Before I clicked the ‘purchase’ button, I took a look at the detailed measurements created by Proper Cloth’s algorithm when I entered my basic shirt measurements and answered their body type questions. The measurement for “Cuff Around” looked wrong to me. So I changed it to coincide with the cuff width of my existing dress shirts, which was a mistake. When the shirt arrived, the cuffs were WAY too big. And the body of the shirt was way too long for some reason. Essentially, I should have trusted Proper Cloth’s algorithm.
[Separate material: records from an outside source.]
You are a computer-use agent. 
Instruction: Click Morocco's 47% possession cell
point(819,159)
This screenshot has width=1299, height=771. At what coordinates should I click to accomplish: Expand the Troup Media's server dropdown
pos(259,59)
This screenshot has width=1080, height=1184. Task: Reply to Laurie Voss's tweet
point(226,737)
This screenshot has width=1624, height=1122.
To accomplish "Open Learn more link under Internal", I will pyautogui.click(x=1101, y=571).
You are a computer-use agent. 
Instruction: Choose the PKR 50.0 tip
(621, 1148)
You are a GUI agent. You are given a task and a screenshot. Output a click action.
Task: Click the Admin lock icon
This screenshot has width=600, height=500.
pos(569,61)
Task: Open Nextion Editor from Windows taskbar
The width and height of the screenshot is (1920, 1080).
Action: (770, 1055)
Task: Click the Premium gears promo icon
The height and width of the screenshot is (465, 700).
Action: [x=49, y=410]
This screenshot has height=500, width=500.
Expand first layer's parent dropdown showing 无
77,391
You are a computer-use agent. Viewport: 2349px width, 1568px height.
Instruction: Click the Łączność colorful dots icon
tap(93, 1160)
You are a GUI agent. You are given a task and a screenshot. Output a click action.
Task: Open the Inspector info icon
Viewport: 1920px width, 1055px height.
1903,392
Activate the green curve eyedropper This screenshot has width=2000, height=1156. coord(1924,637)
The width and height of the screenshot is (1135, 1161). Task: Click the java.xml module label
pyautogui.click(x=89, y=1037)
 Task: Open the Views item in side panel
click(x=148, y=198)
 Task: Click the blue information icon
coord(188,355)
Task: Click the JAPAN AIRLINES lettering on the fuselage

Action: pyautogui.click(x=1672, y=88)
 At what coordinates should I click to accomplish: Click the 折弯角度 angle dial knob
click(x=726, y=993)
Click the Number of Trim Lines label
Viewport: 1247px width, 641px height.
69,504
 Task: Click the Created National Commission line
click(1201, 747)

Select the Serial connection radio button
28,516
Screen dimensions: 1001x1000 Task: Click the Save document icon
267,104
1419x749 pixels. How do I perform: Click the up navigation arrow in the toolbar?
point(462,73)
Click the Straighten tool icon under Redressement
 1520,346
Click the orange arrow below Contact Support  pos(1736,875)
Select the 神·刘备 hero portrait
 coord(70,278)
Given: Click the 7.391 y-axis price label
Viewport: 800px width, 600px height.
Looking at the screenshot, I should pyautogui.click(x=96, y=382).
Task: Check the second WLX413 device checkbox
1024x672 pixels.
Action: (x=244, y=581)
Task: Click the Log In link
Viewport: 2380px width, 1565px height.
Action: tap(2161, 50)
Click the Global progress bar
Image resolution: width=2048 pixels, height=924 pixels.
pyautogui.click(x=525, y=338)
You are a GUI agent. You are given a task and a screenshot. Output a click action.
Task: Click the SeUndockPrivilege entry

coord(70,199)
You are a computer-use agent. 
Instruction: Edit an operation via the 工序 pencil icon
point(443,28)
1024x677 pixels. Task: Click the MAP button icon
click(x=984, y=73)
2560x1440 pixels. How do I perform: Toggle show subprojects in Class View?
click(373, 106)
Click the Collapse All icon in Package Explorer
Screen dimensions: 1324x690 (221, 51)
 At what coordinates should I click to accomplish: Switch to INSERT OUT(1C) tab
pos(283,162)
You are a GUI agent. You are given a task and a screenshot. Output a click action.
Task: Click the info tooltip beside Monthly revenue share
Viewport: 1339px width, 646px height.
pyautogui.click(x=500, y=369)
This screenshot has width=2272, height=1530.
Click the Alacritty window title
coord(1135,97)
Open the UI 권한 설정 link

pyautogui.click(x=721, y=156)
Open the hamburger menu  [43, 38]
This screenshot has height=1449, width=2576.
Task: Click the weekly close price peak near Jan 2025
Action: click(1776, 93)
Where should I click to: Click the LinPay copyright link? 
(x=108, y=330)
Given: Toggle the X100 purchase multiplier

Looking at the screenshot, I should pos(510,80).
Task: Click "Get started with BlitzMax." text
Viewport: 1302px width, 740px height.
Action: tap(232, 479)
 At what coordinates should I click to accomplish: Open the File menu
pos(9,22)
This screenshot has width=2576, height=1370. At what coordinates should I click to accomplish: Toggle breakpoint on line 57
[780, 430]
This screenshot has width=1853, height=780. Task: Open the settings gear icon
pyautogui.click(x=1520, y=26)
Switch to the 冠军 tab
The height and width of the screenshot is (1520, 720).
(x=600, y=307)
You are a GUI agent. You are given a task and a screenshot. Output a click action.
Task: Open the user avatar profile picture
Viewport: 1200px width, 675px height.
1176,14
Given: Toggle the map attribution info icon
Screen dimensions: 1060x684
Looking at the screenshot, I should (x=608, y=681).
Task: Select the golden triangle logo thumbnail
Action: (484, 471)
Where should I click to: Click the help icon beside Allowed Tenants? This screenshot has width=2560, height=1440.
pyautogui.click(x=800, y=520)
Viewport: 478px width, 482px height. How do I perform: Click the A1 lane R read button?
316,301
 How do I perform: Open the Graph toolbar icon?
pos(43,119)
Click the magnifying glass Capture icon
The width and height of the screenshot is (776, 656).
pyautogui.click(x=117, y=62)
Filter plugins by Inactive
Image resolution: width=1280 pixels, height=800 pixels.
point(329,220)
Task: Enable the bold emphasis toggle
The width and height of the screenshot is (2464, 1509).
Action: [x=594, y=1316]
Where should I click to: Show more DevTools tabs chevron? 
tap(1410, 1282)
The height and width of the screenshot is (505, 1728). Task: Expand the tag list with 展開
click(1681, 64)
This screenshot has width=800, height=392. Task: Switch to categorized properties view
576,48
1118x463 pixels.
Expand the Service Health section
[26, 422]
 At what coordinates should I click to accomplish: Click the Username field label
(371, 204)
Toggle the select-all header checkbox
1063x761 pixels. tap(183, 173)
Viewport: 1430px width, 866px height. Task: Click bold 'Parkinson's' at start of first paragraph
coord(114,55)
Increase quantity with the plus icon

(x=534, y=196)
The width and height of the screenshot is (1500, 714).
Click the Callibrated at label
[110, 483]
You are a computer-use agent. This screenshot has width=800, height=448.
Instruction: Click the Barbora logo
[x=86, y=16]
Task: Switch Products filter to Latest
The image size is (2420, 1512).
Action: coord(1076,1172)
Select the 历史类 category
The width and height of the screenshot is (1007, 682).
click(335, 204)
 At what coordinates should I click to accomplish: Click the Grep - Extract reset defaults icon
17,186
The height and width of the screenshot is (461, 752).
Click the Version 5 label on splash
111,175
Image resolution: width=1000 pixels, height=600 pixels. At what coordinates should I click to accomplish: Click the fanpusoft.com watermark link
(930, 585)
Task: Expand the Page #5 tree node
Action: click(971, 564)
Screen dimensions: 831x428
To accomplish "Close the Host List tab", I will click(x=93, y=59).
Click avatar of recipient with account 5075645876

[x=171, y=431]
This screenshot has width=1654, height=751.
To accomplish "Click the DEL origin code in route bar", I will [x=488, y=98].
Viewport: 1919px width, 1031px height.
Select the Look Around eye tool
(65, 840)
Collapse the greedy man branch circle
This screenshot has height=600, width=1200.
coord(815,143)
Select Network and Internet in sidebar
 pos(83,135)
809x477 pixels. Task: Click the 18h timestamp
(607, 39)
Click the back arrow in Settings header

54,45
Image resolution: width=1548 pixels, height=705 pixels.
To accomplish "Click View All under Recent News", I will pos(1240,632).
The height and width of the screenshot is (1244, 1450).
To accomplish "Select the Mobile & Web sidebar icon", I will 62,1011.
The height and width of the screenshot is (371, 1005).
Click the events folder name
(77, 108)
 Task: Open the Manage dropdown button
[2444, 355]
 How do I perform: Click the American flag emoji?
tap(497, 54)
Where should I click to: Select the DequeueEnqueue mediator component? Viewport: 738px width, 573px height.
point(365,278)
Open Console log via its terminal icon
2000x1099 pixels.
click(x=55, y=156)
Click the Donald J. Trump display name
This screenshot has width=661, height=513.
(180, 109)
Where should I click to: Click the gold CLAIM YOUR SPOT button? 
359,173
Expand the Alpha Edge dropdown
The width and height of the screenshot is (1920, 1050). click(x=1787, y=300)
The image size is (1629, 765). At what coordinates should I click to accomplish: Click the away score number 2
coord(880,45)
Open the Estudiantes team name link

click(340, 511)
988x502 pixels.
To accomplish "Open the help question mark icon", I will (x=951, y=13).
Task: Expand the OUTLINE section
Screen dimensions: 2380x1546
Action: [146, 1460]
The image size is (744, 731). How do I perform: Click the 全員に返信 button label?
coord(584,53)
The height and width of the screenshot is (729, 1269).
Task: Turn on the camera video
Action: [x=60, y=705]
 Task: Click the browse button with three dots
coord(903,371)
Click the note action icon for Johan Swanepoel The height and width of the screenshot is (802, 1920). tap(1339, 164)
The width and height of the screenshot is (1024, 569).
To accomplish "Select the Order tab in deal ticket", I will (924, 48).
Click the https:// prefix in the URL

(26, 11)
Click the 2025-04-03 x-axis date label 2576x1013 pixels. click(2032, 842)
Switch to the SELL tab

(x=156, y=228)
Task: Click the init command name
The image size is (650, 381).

I followed Proper Cloth’s instructions for making adjustments in my measurements, restoring the original measurement for the cuffs. Among their many nice features, they enable you to make a cuff adjustment on the wrist where you wear a watch. I wear my watch on my left wrist. So I expanded the measurement on the left cuff by .25 inches. I also shortened the length of the shirt body by a couple of inches.
Another two weeks later, a new shirt arrived with the adjustments I made… AT NO EXTRA COST. I’m loving this company more by the minute.
The shirt itself is great. Proper Cloth recommends laundering the shirt before wearing, enabling it to shrink into size in the right places. They also understand that a shirt’s fit will change over subsequent washings and wearings, expanding in some places and shrinking in others. Two launderings in, we’re doing well so far.
The only thing I’ll change in orders down the road is the collar. As I mentioned above, my shirt has the Soft President Spread Collar, which is a little wimpy in its size for my taste. Another .25 in the width of the collar would be perfect. The other collar design that caught my eye is the Soft Roma Spread. In terms of angle and size, it’s got some balls. So it’s the Soft Roma Collar for my next order from Proper Cloth.
Over time, if I notice things in the shirt’s fit that need adjusting, I can easily make those changes in my profile, refining a perfect fit even further. Lovely.
Overall, the Proper Cloth experience was a very positive one for me. Aside from the shirt itself, which is great, they nail the most important part of online custom shopping: make it painless. Unless they make some drastic changes that kill my shirt preferences, they’ve got a new customer.
My dress shirts from Kamakura went for $89. Because their closest size to me was a 35.5″ sleeve (I’m a 35″ in the sleeve), I had to pay extra to have them altered. With alterations, the ultimate cost of my Kamakura shirts was around $115 per shirt. Not only did Proper Cloth move into a lane Kamakura abandoned, they did it with a perfect fit for a better price.